JAYAPURA-Gagasan pemekaran Provinsi Papua menjadi sejumlah Daerah Otonom Baru (DOB), kini telah dibahas dalam beberapa Rancangan Undang-Undang yaitu, Rancangan Undang-Undang (RUU) tentang Provinsi Papua Selatan, Provinsi Papua Tengah dan Provinsi Papua Pegunungan Tengah.
Deputi V Kantor Staf Presiden, Jaleswari Pramodawardhani mengatakan, gagasan pemekaran sejalan dengan arahan presiden yang menginginkan adanya lompatan kemajuan kesejahteraan di Provinsi Papua.
“Perubahan undang-undang otsus melalui undang-undang nomor 2 tahun 2021, menjabarkan berbagai pendekatan yang dapat mendorong upaya tersebut pada pencapaian kesejahteraan,” kata Jaleswari dalam diskusi online yang digelar Forum Merdeka Barat 9 (FMB9) bertema “Pemekaran Daerah untuk Orang
Asli Papua”, Senin (27/6).
Pendekatan pertama, Jaleswari menyebutkan, adalah dari segi kuantitatif. Bahwa terdapat peningkatan penerimaan khusus dana Otsus dari yang sebelumnya sejumlah 2% menjadi 2,25% dari dana alokasi umum nasional. Termasuk pula dana transfer infrastruktur dan dana bagi hasil pertambangan.
“Hal demikian menekankan politik anggaran nasional, yang berkomitmen untuk mengkonfirmasi percepatan pembangunan kesejahteraan di tanah Papua,” ungkapnya.
Pendekatan kedua dari segi kualitatif. Jaleswari menegaskan, penggunaan dana Otsus pun ditentukan secara spesifik presentasi minimal penggunaannya dalam aspek strategis yang mendorong pembangunan kesejahteraan.
“Misalnya dari alokasi khusus untuk peningkatan kesejahteraan orang asli Papua, penguatan lembaga adat, belanja pendidikan hingga kesehatan,” ujarnya.
Hal demikian, kata Jaleswari, menjamin bahwa sektor-sektor krusial dalam pembangunan kesejahteraan terjamin alokasinya dan tidak dapat dikompromikan.
Dari segi akuntabilitas, Jaleswari memaparkan, penggunaan dana Otsus pun diatur untuk dipergunakan dengan mengedepankan prinsip pengelolaan keuangan yang baik melalui pengawasan. Hal tersebut dilakukan secara koordinatif oleh Kementerian lembaga pemerintah non kementerian, pemerintah daerah, Dewan Perwakilan Rakyat, Dewan Perwakilan Daerah, Badan Pemeriksa Keuangan dan Perguruan Tinggi Negeri.

BAGIAN DATA -
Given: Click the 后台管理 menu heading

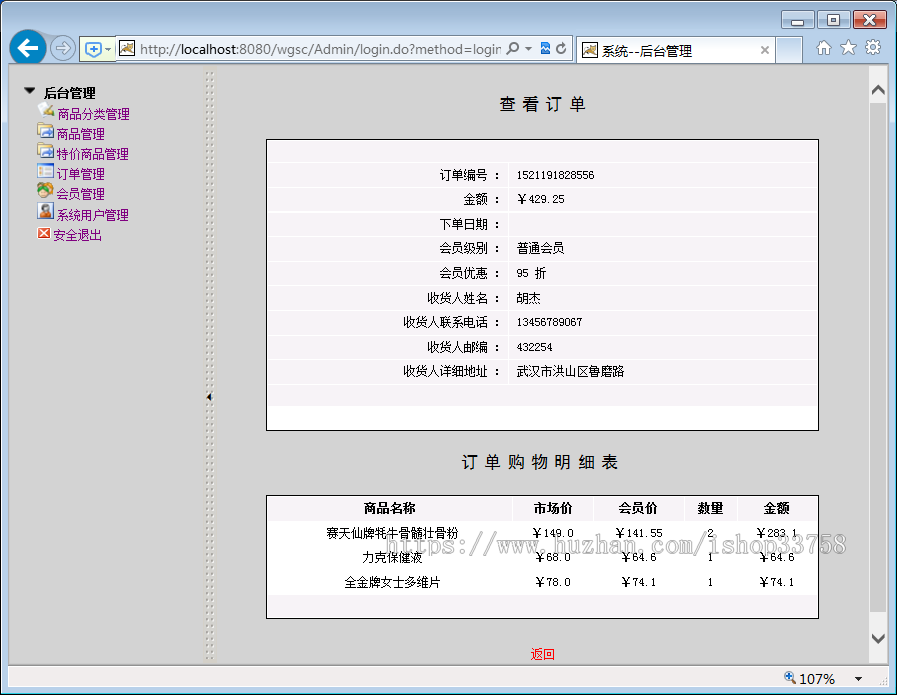Looking at the screenshot, I should tap(70, 91).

PETUNJUK LATIHAN -
Menurut teks tentang pemekaran Provinsi Papua, penerimaan khusus dana Otsus naik dari berapa persen menjadi berapa persen dari dana alokasi umum nasional?

JAWABAN TERTULIS -
Dari 2% menjadi 2,25% dari dana alokasi umum nasional.